I am writing this to the child who is, at this very moment leaning over my shoulder watching me write. How do you explain to this little appendage that writing is not a spectator sport? It is dam near impossible to think with someone breathing on you. Well at least she is not correcting my ……..Okay, now she is my self-appointed editor. Great.
Please, some one rescue me from this child! I do not want to be the personal entertainment system now. My morning duties are done. I have prepared a serviceable breakfast, although soooommeone says that the bagels I cooked, FROM SCRATCH my mind you, are somewhat tasteless and she prefers Bruggers Bagels to home-cooked. The kitchen is clean (mostly), the laundry will not need to be put in the dryer for another 50 minutes.
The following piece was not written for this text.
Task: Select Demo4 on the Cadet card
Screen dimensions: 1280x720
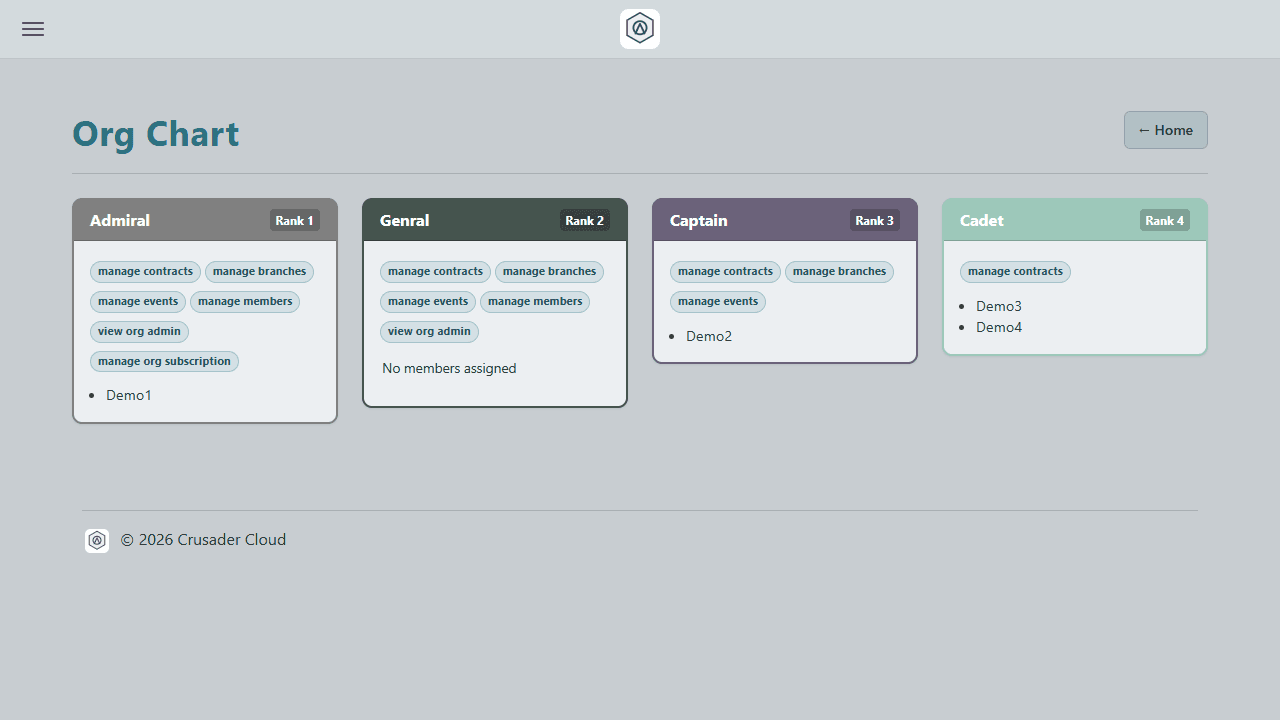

“This would not have happened if you didn’t take away the cable”, says the intruder- still in her pajamas.
“It’s a nightgown Daaaady, Hurumph”
I know, but “pajamas” is more fun to say than “nightgown”.
“Well than at least say PJ’s”
You know how certain people take up all the oxygen in the room? Now, CERTAIN people are taking up all the virtual oxygen as well.
Sigh: I give up. Here is a video of the twin now knows as Qwerty in this blog (she gave herself the name because my wife does not want her to use her real name on the internet. Now I have to call her Qwerty everywhere. Also, don’t call Qwerty “cute” unless you are itching for a fight! She has decided that she it NOT CUTE!)